The Green Action Trust’s 10,000 Raingardens for Scotland project used small scale green infrastructure interventions delivering surface water management solutions to improve resilience and enhance greenspaces for Queensland Gardens in Glasgow. We spoke with Rachel Howlett, Green Action Trust’s Raingardens Development Officer, to find out more about their ambitious project.

How did you engage with the local community?

Key perhaps were a series of community picnics organised by the project, participation at events run by Southside Housing Association, and manning a stand in the foyer of each tower block regularly. Through this mixed approach relationships were built up quickly and effectively with large numbers of the residents.

We created what proved an eye-catching, and fun, public-focussed brand alongside a suite of promotional materials aimed at a range of audiences including general public, homeowners, communities, schools, developers and planners. We used information leaflets, online resources, activity packs and marketing give-aways. This was supplemented by display materials, and the creation of some demonstration raingardens for use at events and in schools. The approach has also been very popular at events attended, particularly partner events such as RSPB’s Garden Wildlife Festival and The Back Gardens spring festival.

Has your success locally encouraged your efforts beyond Queensland Gardens?

Yes. Both the general public and resident engagement have led to the production a wider range of materials than originally anticipated, including outline sessions for primary schools linked to the Eco-School Curriculum, a make-your-own green roof shed, and talks and presentations for professional audiences such as planners, architects and developers.

The engagement has been so successful, that the project officer was repeatedly approached by organisations and communities out with the pilot area to support them with advice, to give talks and presentations, and to attend events.

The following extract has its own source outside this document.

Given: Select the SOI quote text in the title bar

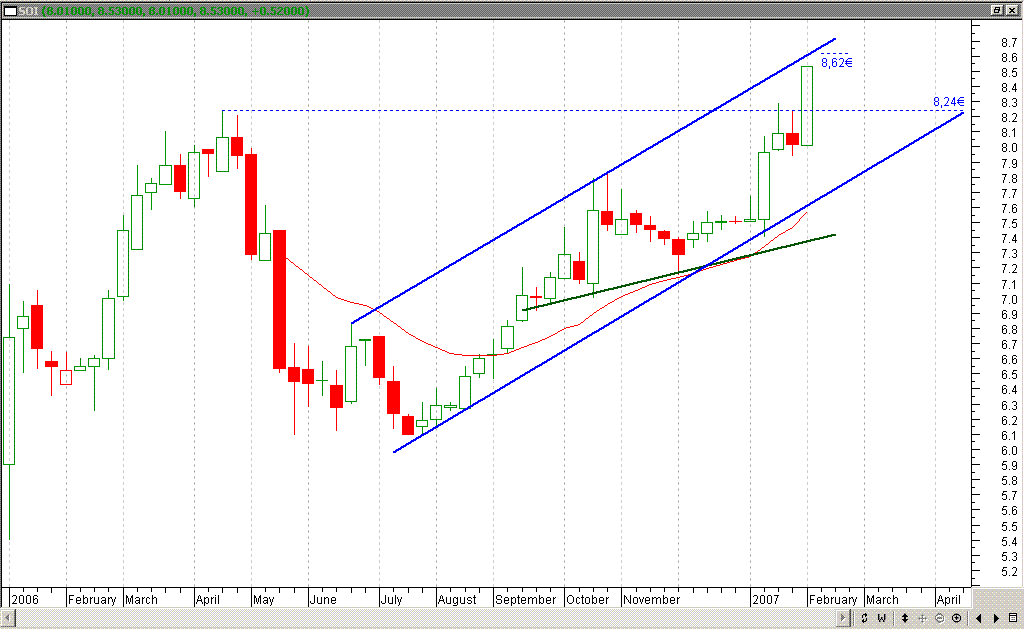Looking at the screenshot, I should 27,11.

This clearly demonstrates that there is interest in finding out more about these kind of interventions from individual homeowners, communities, and organisations involved in property and water management. The officer was also invited to comment on several flood risk management plans and proposals across Glasgow.

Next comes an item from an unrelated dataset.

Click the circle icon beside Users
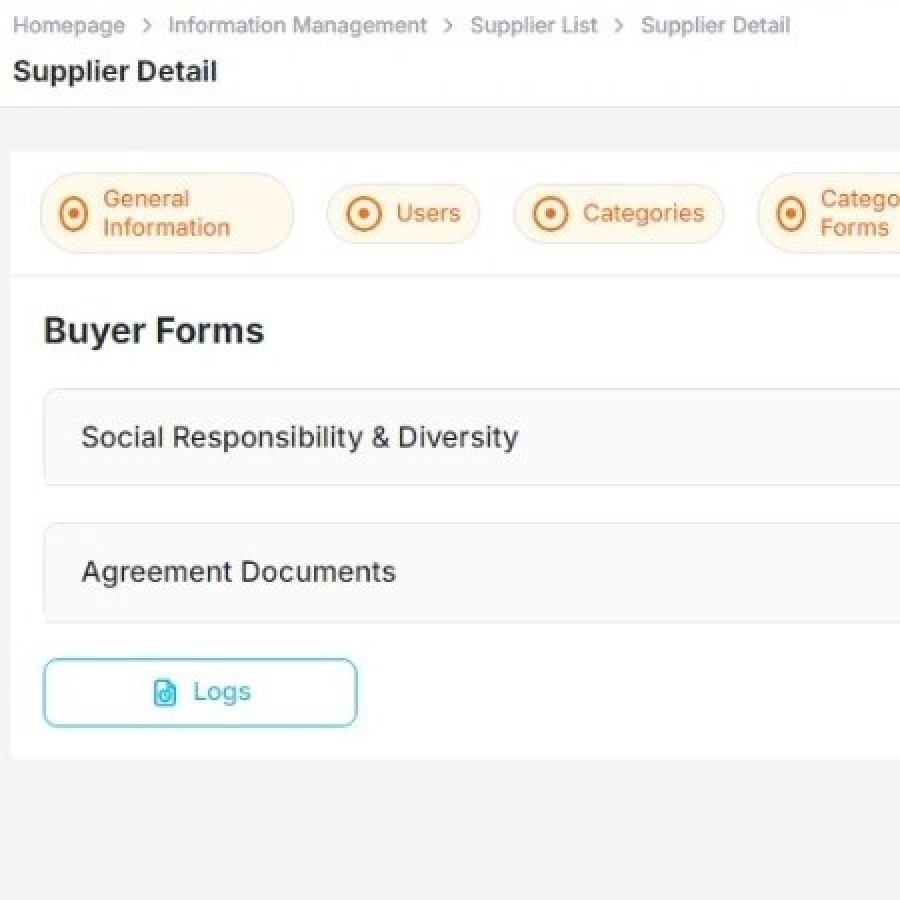The height and width of the screenshot is (900, 900). (363, 213)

Four people from various organisations that participated in the projects are standing in front of the raingarden's', surrounded by grass, trees and houses in the background.

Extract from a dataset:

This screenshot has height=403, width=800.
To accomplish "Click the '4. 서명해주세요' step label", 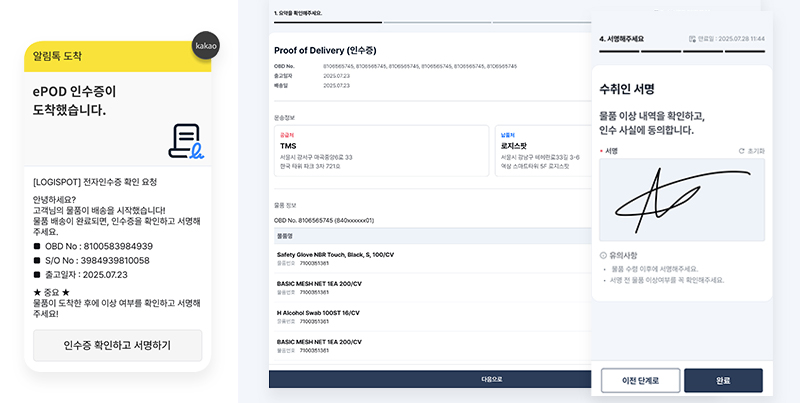I will 622,39.
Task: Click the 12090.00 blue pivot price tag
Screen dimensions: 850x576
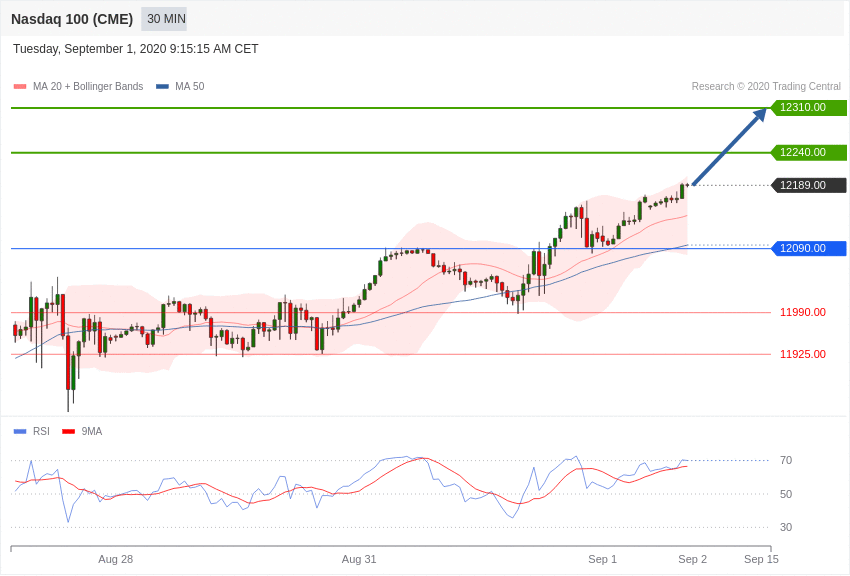Action: (808, 249)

What are the big differences you have been able to make to the site?

We have contributed to improving access to better greenspace for the residents of Queensland Gardens by creating small scale green infrastructure improvements and supporting the creation of a wider landscape masterplan for the whole estate. This will provide a resource to the residents and allow them to spend more time in a greener environment. This is all about improving the actual greenspace, as access to the site was already very good, the space was just uninviting and unappealing. At the start of the of the project there was extensive hard standing and paving slabs running across the site, with only one patch of regularly mown grass and a limited planting. Now, there are plans for multi-functional greenspace across the whole site, and 2 sudsplanters already installed.

Raingardens bring greater resilience, how has this been achieved at Queensland Gardens?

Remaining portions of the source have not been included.